Le pari de l’égalité éducative

L’inclusion scolaire des élèves en situation de handicap est une ambition profondément ancrée dans le système éducatif français, inscrite dans la loi depuis 2005. Si des progrès sont indéniables, le rapport de la Cour des comptes de septembre 2024 met en lumière les défis encore présents. Avec plus de 478 000 élèves scolarisés en 2023, contre 118 000 en 2006, la progression quantitative est frappante. Cependant, comme l’indique le rapport, cette « école inclusive » reste encore partiellement une utopie. Malgré les efforts budgétaires, la mise en œuvre concrète de cette politique est entravée par des disparités territoriales, des incohérences institutionnelles, et une gouvernance partagée encore trop souvent défaillante.


Le présent article se propose de se pencher en détails sur les constats de la Cour des comptes, en analysant les réussites et les limites de cette politique publique, tout en développant des recommandations issues de ce rapport.


Un cadre législatif fort, mais une application inégale

L’une des forces de la politique d’inclusion scolaire est indéniablement son cadre législatif. Depuis la loi du 11 février 2005, l’Éducation nationale est tenue d’accueillir tout enfant, quel que soit son handicap, dans les écoles ordinaires. Pourtant, comme le souligne la Cour des comptes, l’application de cette loi reste profondément inégale sur le territoire. Certaines régions ont su mettre en place des dispositifs d’accompagnement efficaces, tandis que d’autres peinent à rattraper leur retard. Ce déséquilibre est notamment lié à la capacité des MDPH (Maisons Départementales des Personnes Handicapées) à évaluer les besoins des élèves et à articuler leur action avec les DSDEN (Directions des Services Départementaux de l’Éducation Nationale).


La Cour des comptes observe avec justesse que les pratiques varient considérablement d’une académie à une autre. Le rapport critique ainsi l’absence d’une véritable harmonisation des pratiques entre ces acteurs, menant à des situations où certains élèves ne bénéficient pas des aides et équipements dont ils auraient besoin pour être scolarisés dans de bonnes conditions .

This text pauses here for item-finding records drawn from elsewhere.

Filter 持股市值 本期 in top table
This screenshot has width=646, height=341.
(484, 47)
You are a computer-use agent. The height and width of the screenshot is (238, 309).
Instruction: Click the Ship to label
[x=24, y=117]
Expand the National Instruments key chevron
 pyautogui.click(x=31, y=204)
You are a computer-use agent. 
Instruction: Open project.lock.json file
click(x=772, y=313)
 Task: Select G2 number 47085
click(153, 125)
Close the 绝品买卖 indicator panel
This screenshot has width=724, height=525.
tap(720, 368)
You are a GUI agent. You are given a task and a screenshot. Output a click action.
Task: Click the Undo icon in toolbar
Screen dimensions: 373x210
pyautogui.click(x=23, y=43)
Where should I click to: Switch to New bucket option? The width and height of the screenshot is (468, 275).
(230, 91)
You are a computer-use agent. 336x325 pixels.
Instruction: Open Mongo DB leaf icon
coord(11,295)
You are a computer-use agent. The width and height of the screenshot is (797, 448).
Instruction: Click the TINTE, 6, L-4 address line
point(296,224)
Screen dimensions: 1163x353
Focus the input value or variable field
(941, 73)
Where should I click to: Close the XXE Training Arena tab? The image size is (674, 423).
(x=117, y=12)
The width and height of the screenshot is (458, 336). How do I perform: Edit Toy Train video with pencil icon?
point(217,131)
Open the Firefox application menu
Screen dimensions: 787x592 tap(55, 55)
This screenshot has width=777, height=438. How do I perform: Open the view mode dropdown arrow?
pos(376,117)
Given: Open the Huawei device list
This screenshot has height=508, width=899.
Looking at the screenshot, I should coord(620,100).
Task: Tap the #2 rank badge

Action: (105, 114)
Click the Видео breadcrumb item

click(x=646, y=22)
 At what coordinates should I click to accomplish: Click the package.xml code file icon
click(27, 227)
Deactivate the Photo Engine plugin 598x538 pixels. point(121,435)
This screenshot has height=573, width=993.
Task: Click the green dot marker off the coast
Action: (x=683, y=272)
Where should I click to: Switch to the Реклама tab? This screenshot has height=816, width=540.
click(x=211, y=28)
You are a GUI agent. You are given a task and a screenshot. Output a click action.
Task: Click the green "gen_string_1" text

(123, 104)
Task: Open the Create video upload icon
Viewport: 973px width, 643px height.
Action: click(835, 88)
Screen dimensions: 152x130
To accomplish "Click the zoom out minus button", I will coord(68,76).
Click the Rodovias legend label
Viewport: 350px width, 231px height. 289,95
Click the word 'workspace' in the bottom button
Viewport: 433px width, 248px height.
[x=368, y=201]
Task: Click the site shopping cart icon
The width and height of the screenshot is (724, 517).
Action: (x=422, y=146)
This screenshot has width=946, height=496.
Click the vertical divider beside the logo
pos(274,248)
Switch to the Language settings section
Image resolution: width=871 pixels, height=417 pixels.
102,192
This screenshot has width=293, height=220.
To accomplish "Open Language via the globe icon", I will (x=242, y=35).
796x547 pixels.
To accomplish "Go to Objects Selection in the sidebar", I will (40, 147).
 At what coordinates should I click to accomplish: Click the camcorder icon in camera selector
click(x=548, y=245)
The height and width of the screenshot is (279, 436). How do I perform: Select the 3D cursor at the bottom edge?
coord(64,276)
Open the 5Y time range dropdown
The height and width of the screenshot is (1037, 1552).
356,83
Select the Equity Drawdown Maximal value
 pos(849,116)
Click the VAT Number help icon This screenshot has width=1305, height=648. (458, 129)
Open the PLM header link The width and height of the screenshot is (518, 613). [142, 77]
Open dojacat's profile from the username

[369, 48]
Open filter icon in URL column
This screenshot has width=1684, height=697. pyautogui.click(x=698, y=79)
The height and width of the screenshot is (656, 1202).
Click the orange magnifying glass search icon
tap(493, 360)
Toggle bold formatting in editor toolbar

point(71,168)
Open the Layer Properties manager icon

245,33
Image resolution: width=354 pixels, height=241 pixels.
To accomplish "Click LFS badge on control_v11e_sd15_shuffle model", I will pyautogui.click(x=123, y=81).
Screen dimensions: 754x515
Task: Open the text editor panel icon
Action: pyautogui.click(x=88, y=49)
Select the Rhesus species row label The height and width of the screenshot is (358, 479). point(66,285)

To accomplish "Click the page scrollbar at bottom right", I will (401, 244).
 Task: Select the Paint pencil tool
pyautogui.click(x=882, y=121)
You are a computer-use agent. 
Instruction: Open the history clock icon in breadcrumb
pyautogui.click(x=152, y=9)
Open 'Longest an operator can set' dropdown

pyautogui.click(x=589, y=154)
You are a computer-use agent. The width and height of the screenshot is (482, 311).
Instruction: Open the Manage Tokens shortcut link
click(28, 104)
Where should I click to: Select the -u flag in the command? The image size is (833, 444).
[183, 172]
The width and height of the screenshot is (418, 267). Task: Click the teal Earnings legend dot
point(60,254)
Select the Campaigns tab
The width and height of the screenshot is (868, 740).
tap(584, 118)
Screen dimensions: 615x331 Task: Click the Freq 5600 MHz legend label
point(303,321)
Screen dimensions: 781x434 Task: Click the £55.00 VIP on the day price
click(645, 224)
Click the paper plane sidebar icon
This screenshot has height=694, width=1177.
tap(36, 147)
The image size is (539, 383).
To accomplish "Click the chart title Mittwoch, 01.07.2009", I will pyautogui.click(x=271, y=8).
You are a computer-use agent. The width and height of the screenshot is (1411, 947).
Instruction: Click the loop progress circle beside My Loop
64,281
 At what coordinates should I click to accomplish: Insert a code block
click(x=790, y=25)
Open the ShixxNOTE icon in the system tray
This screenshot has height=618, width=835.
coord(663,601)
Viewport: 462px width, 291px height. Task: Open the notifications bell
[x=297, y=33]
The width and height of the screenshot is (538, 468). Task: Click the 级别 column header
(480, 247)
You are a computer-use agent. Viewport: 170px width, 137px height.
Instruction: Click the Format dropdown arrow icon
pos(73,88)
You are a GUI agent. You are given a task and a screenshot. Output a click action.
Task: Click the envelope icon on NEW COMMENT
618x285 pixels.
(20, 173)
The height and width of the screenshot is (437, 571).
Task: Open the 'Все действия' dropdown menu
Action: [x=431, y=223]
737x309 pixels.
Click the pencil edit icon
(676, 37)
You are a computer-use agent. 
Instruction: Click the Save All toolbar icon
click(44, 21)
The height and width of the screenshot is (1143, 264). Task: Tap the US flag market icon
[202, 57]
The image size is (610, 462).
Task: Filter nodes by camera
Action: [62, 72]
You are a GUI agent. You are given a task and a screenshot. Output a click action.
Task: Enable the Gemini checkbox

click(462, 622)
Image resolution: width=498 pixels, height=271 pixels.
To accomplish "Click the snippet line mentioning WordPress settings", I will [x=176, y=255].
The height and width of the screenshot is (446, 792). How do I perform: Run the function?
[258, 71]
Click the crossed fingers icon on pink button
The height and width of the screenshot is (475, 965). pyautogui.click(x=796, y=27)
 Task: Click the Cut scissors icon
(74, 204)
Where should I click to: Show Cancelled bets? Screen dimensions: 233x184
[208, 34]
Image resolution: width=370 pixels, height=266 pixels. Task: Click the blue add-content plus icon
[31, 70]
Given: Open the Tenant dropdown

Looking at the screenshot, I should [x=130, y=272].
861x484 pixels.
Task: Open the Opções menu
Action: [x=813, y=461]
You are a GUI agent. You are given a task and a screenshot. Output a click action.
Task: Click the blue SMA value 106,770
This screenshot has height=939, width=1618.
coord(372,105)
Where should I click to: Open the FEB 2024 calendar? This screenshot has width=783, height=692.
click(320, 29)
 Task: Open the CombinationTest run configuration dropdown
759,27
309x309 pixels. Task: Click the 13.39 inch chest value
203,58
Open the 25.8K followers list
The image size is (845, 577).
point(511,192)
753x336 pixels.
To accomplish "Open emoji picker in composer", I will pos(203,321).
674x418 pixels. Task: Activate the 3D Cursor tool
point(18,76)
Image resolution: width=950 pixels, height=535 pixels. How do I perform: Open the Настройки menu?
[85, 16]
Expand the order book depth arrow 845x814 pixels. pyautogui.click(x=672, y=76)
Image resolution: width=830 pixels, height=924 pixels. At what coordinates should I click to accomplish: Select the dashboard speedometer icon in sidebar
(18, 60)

Des progrès visibles, mais insuffisants

En matière de ressources, l’État n’a pas été en reste. Le budget dédié à l’école inclusive a doublé entre 2017 et 2024, passant de 2,2 milliards d’euros à 4,4 milliards . Cette augmentation budgétaire a permis notamment de renforcer les effectifs des Accompagnants des Élèves en Situation de Handicap (AESH). Ces derniers, au nombre de 86 502 équivalents temps plein (ETP) à la rentrée 2024, jouent un rôle essentiel dans l’intégration des élèves en situation de handicap. Toutefois, la Cour des comptes dénonce un encadrement insuffisant des AESH et une gestion des ressources humaines parfois chaotique. Ces accompagnants sont souvent soumis à des contrats précaires et reçoivent une formation inadéquate pour répondre pleinement aux besoins des élèves. Le rapport souligne avec pertinence qu’une meilleure gestion de ces ressources humaines est indispensable si l’on souhaite garantir une qualité de prise en charge homogène sur tout le territoire.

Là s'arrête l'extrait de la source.